Biometric‐based efficient medical image watermarking in E‐healthcare application
Author(s) -
Aparna Puvvadi,
Kishore Polurie Venkata Vijay
Publication year - 2019
Publication title -
iet image processing
Language(s) - English
Resource type - Journals
SCImago Journal Rank - 0.401
H-Index - 45
eISSN - 1751-9667
pISSN - 1751-9659
DOI - 10.1049/iet-ipr.2018.5288
Subject(s) - digital watermarking , watermark , computer science , authentication (law) , cryptography , computer security , biometrics , fingerprint (computing) , confidentiality , the internet , reliability (semiconductor) , artificial intelligence , data mining , computer vision , image (mathematics) , power (physics) , physics , quantum mechanics , world wide web
Information hiding is particularly used for security applications to protect the secret message from an unauthorised person.
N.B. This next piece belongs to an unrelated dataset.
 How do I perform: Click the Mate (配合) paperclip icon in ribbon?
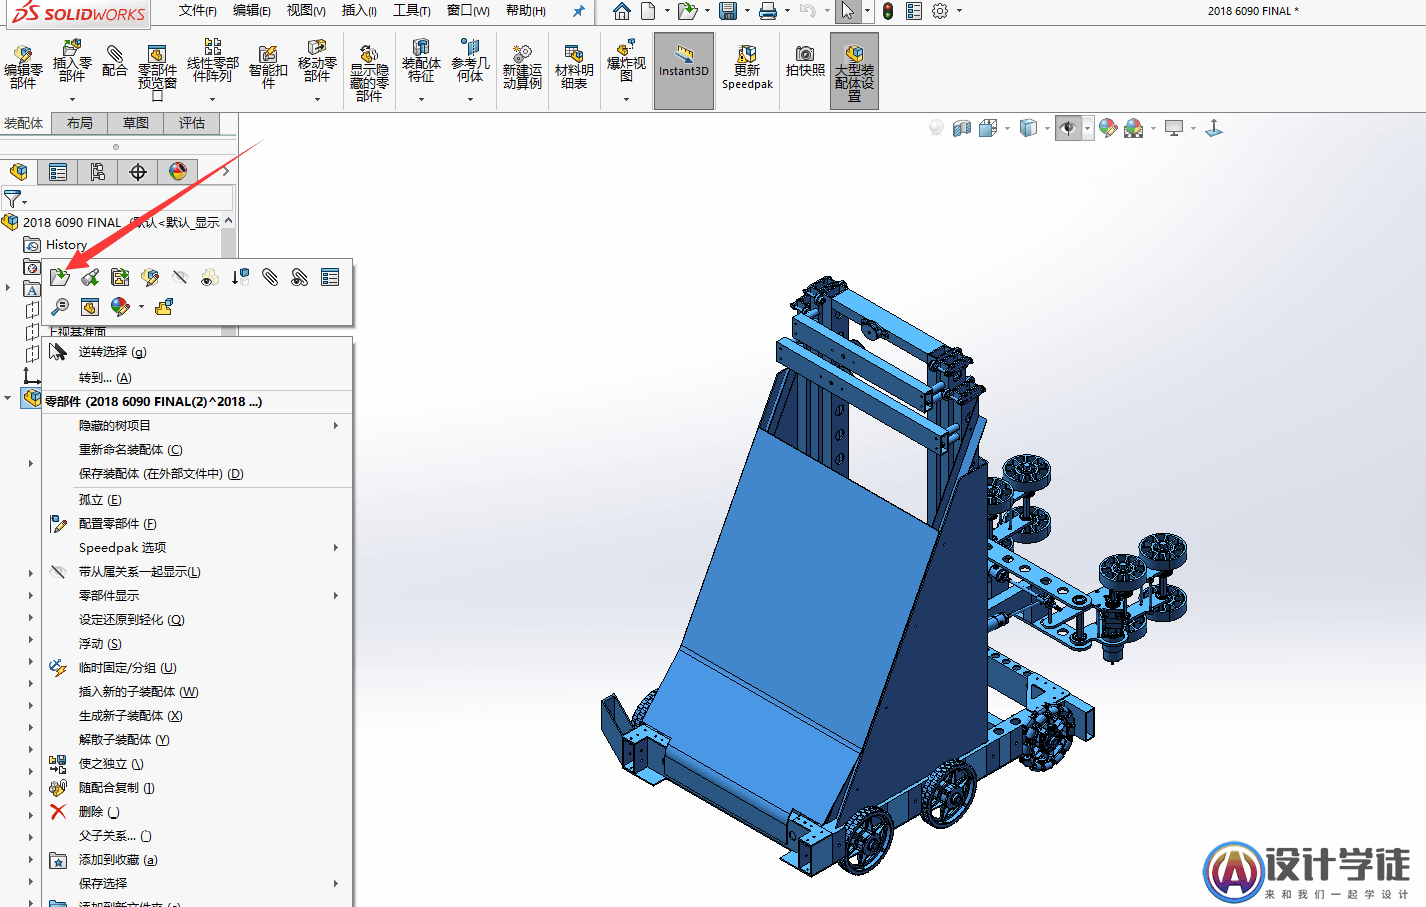point(115,60)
Due to the tremendous development of the Internet and its usage, the issue of protection over the internet is increasing. Under such a condition, transforming the information from the transmitter to the receiver requires more security. Accordingly, in my previous research, an efficient medical image watermarking technique in E‐healthcare application using a combination of compression and cryptography algorithm was proposed. The system only gives confidentiality and reliability. To overcome the problem, the authors propose a biometric‐based on an efficient medical image watermarking in E‐healthcare application, which produces a system for authentication, confidentiality, and reliability of the system. The proposed system utilises the fingerprint biometric for authentication, cryptography process for confidentiality, and reversible watermarking for the integrity. Basically, the proposed system consists of two stages such as (i) watermark embedding process and (ii) watermark extraction process. The experiments were carried out on the different medical images with electronic health record and the effectiveness of the proposed algorithm is analysed with the help of peak signal‐to‐noise ratio and normalised correlation.